Arresting your anxiety, calming your brain
PEOPLE who struggle with anxiety often find ourselves feeling unexplainably keyed up — in a state of agitation, experiencing unexpected nervousness and panic.
In other moments, we experience tension in our neck and shoulders, or other bodily discomfort that have us on the brink of visiting the emergency room. Sometimes we can identify the cause of these sensations, but more often than not, it’s just our anxious brain doing what it does, being anxious.
In those moments it’s easy for us to succumb to the panic and spiral down into an anxiety attack – I’ve been there. But recently, in therapy and from an unexpected source, I’ve been learning about self-soothing and practical ways to relax my anxious brain.
If you find yourself struggling with symptoms of anxiety, or maybe struggling with something that you’re not so sure about, you may find the following helpful:
Cold showers
Cold showers aren’t just for you know what… They also help to increase the production of endorphins, the feel-good hormones which can help reduce anxiety and depression.
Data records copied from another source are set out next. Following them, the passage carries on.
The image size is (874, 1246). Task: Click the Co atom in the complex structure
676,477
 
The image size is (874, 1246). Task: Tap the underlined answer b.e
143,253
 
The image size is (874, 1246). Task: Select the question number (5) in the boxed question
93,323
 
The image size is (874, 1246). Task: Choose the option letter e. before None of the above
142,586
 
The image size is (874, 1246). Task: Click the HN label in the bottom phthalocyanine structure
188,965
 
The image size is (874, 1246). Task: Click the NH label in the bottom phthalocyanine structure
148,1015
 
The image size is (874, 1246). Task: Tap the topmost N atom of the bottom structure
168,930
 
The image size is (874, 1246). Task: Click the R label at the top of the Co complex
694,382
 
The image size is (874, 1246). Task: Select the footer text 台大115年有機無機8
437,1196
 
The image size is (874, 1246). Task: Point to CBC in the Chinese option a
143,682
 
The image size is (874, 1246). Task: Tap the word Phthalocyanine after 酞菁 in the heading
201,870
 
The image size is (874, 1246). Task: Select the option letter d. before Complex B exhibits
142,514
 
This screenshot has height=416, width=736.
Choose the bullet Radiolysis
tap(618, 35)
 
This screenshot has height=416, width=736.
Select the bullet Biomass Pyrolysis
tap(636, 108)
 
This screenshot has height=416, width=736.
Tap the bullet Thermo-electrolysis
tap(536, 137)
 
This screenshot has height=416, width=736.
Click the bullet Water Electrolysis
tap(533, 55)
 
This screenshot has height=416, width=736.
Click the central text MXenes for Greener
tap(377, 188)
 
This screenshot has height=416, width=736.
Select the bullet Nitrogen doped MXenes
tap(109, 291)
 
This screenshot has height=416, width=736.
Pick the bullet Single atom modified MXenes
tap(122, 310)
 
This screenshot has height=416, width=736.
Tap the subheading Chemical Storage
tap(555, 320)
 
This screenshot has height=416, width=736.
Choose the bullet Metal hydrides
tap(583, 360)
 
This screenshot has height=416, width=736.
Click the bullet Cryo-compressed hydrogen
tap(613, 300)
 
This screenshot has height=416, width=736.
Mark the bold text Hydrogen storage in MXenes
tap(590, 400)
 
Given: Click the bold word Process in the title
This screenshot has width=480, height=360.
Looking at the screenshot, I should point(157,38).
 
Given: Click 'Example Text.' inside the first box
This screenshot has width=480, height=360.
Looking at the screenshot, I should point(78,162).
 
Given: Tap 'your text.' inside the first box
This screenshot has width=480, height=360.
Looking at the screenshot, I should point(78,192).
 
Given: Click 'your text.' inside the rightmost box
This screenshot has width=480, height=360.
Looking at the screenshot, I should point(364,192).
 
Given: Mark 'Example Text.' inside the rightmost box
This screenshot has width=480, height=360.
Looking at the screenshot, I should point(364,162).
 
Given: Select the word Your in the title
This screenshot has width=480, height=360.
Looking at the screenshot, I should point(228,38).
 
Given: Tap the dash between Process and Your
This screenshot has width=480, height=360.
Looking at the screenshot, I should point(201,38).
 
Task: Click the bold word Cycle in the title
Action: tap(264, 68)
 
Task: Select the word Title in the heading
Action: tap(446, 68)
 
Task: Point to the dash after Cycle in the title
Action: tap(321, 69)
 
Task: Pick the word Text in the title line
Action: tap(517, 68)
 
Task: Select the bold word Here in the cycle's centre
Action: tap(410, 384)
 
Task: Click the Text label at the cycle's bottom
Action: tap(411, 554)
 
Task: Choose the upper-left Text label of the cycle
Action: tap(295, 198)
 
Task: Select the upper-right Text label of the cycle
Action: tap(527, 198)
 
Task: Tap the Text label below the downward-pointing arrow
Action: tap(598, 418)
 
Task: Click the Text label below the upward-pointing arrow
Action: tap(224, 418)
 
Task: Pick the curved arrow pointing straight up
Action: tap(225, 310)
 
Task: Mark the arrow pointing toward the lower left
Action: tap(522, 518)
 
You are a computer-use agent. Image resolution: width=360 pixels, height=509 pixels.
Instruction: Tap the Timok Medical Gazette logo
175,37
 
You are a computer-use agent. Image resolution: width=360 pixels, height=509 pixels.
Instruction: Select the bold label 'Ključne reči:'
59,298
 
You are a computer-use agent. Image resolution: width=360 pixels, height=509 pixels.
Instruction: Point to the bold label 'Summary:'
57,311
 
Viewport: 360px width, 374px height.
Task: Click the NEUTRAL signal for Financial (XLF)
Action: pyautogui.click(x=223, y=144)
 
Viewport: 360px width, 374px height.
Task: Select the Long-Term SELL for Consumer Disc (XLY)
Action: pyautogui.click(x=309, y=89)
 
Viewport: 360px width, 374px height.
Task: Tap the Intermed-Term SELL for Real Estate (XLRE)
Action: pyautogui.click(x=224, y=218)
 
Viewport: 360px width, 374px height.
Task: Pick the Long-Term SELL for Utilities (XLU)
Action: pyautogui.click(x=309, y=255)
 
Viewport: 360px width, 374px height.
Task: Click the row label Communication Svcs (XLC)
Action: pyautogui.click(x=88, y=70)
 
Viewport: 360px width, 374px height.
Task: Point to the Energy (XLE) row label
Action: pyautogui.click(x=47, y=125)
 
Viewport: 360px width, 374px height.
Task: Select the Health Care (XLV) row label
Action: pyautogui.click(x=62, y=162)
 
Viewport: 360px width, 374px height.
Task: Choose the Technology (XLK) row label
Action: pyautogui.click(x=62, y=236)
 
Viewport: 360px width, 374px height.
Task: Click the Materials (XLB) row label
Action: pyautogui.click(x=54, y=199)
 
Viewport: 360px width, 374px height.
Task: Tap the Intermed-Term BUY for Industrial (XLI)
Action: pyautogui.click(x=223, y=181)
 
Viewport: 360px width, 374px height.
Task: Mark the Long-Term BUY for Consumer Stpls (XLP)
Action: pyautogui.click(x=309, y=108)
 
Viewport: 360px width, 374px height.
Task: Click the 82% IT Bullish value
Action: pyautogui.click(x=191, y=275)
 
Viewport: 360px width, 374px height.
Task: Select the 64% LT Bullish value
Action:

Plus, a cold shower could help calm your mind, since the moments you spend concentrating on the how cold the water is against your skin will help you to focus on something other than your anxious thoughts.
Get comfy
Pillows, blankets, soft T-shirts. Surrounding yourself with comfortable elements can help reassure your anxious brain that in this moment you are safe. Comfort confirms that you are not in distress and all your needs have been met. When you start feeling uncomfortable, and anxious thoughts start to build, give Mr Snuffles an extra squeeze. He won’t mind.
Do something that brings you joy
Doing something that excites you can also release endorphins and help reduce our anxiety and even depression. You can either read a book, play a game or turn on something fun on the TV (let’s skip pass Zombie Attack, pt 3 please).
Practise self-compassion
I think this may be the most important one yet as how we treat ourselves when we are at our most vulnerable can significantly impact our mental health. The practice of self-compassion is simply being kinder and more patient and understanding with ourselves, much like we would when dealing with a friend. Instead of beating up on and invalidating our thoughts and feelings, let’s be softer and more supportive to ourselves.
Self-soothing techniques such as the ones above and many others have been a big help for me on my journey coping with my mental illnesses. If you feel that self-soothing may not be for you or are finding it difficult to arrest your anxiety, consider speaking to a mental health professional who can help unearth the root cause of your anxiety and help you along your journey. All the Best!